Als Restbudget nahm die Studie 9,7 Millionen Tonnen CO2 an – so viel bliebe Augsburg, gemessen am prozentualen Anteil an der Weltbevölkerung, bis zur Klimaneutralität übrig, um weltweit das 1,5-Grad-Ziel zu erreichen. Die Stadt sei allerdings bereits davon ausgegangen, dass das Ziel allein durch die kommunalen Einflussmöglichkeiten nicht zu erreichen sei. Als zweiter "Meilenstein" wurde deshalb ein Budget von 20 Millionen Tonnen angenommen, durch die das 2-Grad-Ziel erreicht werden könne.

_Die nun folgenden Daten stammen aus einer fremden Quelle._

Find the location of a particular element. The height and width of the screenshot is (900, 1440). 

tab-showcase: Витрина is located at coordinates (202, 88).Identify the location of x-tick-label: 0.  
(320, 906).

Halbierung der Emissionen bis 2027 möglich

Laut den Klimaberatern ist eine Halbierung der Emissionen bis 2030 machbar, wenn sich die "bisherigen Trends fortsetzen", geplante Maßnahmen umgesetzt und insbesondere beim Verkehr verstärkt werden. Für die Einhaltung des 9,7-Millionen-Tonnen-Restbudgets reicht das aber nicht. Laut einer Prognose der Studie kann mit einer Halbierung der Emissionen bis 2027 gerechnet werden. Bereits 2026 hätte die Stadt aber 9,3 Millionen Tonnen CO2 ausgestoßen, bis 2030 wären es rund 13,2 Millionen.

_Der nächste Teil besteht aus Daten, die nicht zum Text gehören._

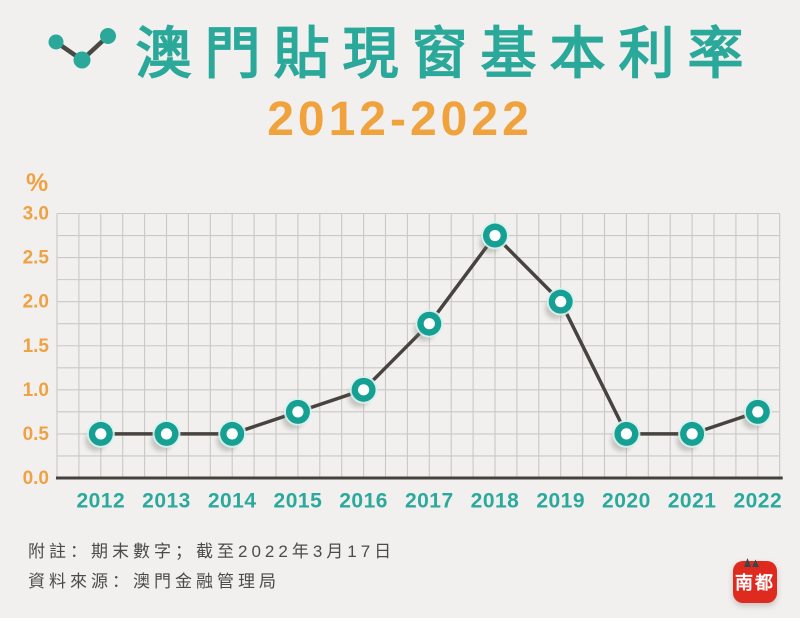  Describe the element at coordinates (692, 502) in the screenshot. I see `svg-text: 2021` at that location.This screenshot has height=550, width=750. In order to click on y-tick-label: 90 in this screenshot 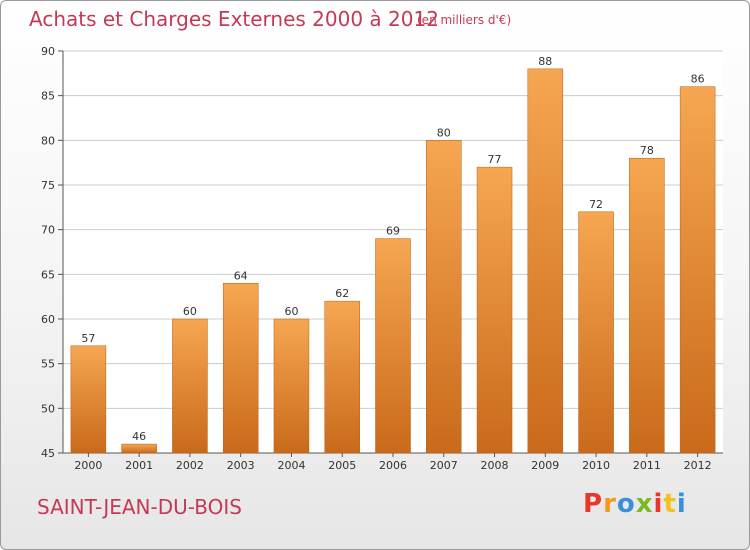, I will do `click(48, 52)`. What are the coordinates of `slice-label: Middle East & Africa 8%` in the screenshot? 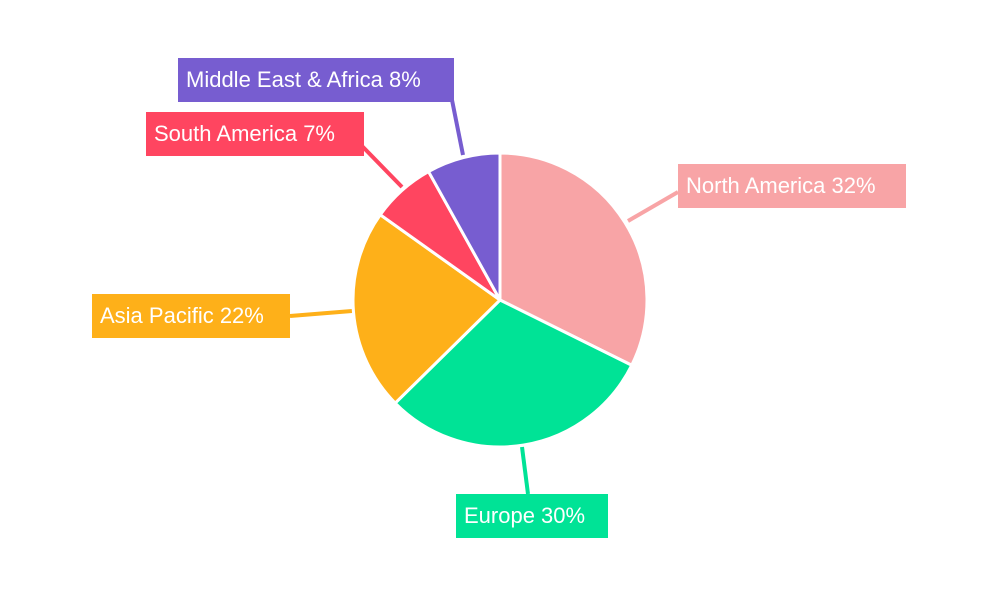 It's located at (316, 80).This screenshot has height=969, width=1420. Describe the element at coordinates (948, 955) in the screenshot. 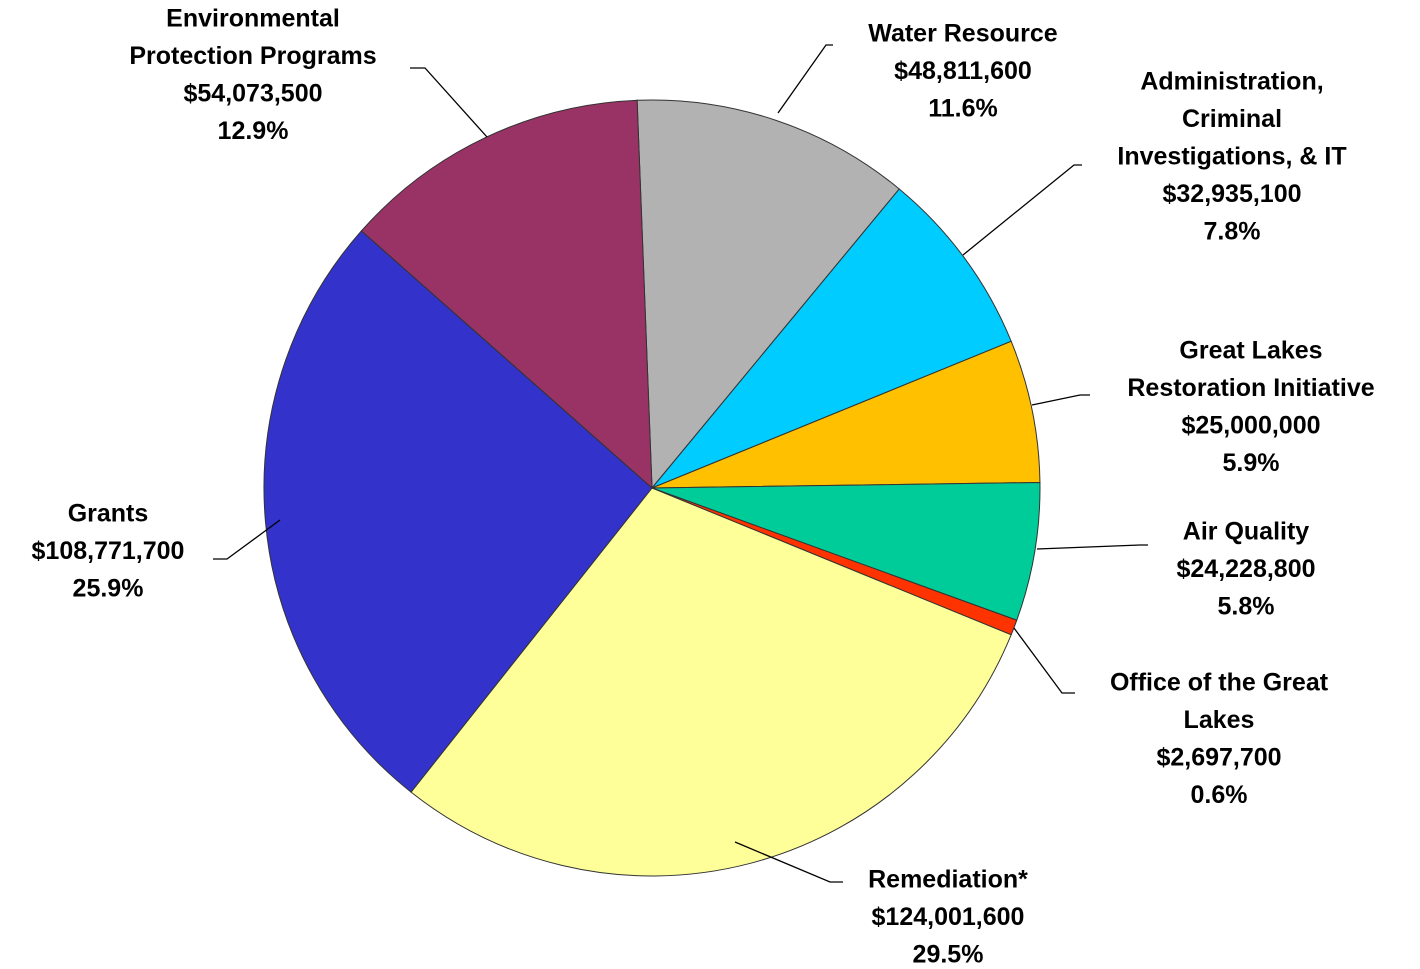

I see `percent-label: 29.5%` at that location.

Die Anforderungen, um das Budget einzuhalten, sind anspruchsvoll. So müsste laut der Studie bis spätestens 2030 die gesamte Augsburger Stromversorgung auf erneuerbaren Energien basieren. Die Einwirkungsmöglichkeiten der Stadt seien dabei aber gering, da sich diese nur "in begrenztem Umfang" selbst mit erneuerbaren Energien versorgen könne. Wichtig sei eine "drastische Beschleunigung" der bundesweiten Ausbauziele und ein Ausstieg aus der Braunkohle bis 2025.

Im Bereich Wärme macht Erdgas mit 73,5 Prozent den größten Teil der Versorgung aus. Um das CO2-Budget einzuhalten, müsste in den kommenden zehn Jahren die Wärmeversorgung auf erneuerbare Energien umgestellt werden, in Verbindung mit "sehr hohen Energieeinsparungen". Es sei aber absehbar, dass der Umbau der Wärmeversorgung und die energetische Sanierung von Gebäuden "sowohl Zeit als auch hohe Investitionen in Anspruch nehmen wird". Der Zeitplan hänge auch von personellen und finanziellen Kapazitäten ab. "Vor diesem Hintergrund erscheint die Einhaltung des CO2-Budgets nicht realistisch", heißt es in der Studie.

Reihe von Maßnahmen nötig

Am ehesten könnte die Stadt die Klimaneutralität im Bereich der Mobilität erreichen, doch auch hier dürfte die Umsetzung bis 2030 schwierig werden: Um das CO2-Budget einzuhalten, dürften die Augsburger ab 2032 keine Verbrenner mehr fahren. "Dazu wären weitgehend unrealistische Rahmenbedingungen wie ein sofortiges Verbot des Verkaufs von Verbrennungsmotoren auf Bundesebene notwendig", betonen die Klimaberater. Die Stadt könne durch planungs- und ordnungsrechtliche Maßnahmen Einfluss nehmen. Vor allem seien aber auch die Akzeptanz und "aktive Mitwirkung" der Bevölkerung ausschlaggebend. "Dafür müssen die gesteckten Ziele für alle voraussehbar und umsetzbar sein", so die Studie.

Zumindest bis zum Jahr 2040 könnten laut den Experten die CO2-Emissionen so weit reduziert werden, dass das zweite Budget von 20 Millionen Tonnen und damit das 2-Grad-Ziel eingehalten werden könnten. Nötig sei hierfür eine Reihe von Maßnahmen, für die die Studie Empfehlungen gibt. Dazu gehören der Ausbau von Photovoltaik und Windkraft sowie der Fernwärmeversorgung. Neubaugebiete müssten klimaneutral gebaut werden, für neue Gebäude sollte der Passivhausstandard gelten.

Bei der Mobilität müsse ein Gesamtkonzept für die Elektromobilität erstellt werden, der Individualverkehr könne eingeschränkt und der ÖPNV dadurch attraktiver gemacht werden. Wichtig sei dabei aber auch ein "schnelles und einfaches Mobilitätssystem" in der Stadt und der Region. Weitere Vorschläge sind eine wohnortnahe Nahversorgung und ein Klimafonds, der nachhaltige Projekte im Stadtgebiet fördert.